For the month of September, the Handwriting is Fun! Blog will be sharing insights about the role of Occupational Therapy in the classroom. In recent years, the role of OT, in general, has been changing with the waves of healthcare and education reforms. Despite a certain amount of turmoil and confusion where those changes may have thrown us a curve ball, most often they have provided us with an opportunity to make a difference in an area in which we’ve longed to see an improvement. For me, that has been handwriting mastery. For others, it has been the role of OT in the educational system as a whole. This first article in our “OT in the Classroom” series addresses the first of these interests – the role of OT in handwriting mastery – and brings up points that I hope will generate discussion and help us all to learn and grow within our profession.

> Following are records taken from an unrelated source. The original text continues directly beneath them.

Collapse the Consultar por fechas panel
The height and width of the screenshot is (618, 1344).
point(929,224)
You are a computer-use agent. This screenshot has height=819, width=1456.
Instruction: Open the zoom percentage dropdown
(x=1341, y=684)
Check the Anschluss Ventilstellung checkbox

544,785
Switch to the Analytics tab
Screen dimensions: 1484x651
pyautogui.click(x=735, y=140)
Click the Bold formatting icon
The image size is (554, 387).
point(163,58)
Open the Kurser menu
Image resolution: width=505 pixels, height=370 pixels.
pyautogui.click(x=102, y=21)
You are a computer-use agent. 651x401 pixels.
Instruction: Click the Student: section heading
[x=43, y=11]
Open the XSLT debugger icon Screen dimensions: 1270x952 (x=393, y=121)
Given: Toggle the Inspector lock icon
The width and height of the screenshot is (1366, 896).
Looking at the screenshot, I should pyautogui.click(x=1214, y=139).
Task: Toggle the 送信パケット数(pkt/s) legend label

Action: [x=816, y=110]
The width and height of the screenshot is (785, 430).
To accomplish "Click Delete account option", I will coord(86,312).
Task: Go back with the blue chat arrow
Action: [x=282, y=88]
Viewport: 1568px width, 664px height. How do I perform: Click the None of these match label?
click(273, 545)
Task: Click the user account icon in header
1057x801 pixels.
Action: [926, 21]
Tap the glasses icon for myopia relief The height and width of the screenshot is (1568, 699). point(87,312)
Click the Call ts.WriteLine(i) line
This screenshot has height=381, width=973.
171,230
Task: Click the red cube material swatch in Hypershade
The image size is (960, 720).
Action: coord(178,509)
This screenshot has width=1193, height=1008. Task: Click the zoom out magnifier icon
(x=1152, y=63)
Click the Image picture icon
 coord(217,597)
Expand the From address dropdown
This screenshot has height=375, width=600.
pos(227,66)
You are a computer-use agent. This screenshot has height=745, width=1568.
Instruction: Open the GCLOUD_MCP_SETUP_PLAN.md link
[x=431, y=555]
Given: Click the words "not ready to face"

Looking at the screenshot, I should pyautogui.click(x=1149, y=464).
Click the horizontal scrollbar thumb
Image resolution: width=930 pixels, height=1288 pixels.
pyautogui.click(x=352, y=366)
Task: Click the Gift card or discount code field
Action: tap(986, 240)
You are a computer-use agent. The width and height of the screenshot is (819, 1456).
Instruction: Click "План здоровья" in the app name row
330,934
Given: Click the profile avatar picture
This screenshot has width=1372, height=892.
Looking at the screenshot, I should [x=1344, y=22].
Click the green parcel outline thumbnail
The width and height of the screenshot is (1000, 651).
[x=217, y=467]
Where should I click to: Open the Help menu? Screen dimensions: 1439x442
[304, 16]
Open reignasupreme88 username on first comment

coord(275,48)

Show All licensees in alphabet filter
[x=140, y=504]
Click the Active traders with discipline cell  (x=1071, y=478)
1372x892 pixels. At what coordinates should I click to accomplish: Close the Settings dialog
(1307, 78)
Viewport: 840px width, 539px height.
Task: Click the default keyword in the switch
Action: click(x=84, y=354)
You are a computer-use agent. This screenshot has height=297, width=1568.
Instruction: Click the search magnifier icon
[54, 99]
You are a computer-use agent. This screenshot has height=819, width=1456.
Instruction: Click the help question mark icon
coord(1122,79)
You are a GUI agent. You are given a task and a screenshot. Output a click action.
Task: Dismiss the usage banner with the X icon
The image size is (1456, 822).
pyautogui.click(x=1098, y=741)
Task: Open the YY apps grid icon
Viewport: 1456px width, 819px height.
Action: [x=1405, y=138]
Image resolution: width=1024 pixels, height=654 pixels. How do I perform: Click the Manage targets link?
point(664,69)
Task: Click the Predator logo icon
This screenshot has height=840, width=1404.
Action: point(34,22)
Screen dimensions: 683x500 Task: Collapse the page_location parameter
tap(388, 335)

by Katherine J. Collmer, M.Ed., OTR/L
I have been asked often to reveal my “favorite choice” for a handwriting program. The question inevitably arises, “Which handwriting program do you use for instruction in your specialized OT practice?” And the answer is always the same, “I have none.” I’ve actually never considered the selection of one program over another, nor have I recommended one as my “preferred,” feeling that in my practice it is not my role to do that. My business goals are to assess and remediate children’s handwriting development skills. My first priority is to identify and target the underlying problems that are revealed in the student’s handwriting struggles. My next step is to evaluate the capability of the classroom’s handwriting program to facilitate the student’s success with remediation. If I feel it cannot, then I will speak with the teacher and parents about addressing the student’s needs with a different program. For the older students, this is commonly not an issue, as they are not receiving handwriting instruction in class. In both of these cases, I will address the student’s individual needs with a handwriting program that blends with his learning styles and remediation goals. Handwriting “instruction,” per se, is not the mission of my particular business.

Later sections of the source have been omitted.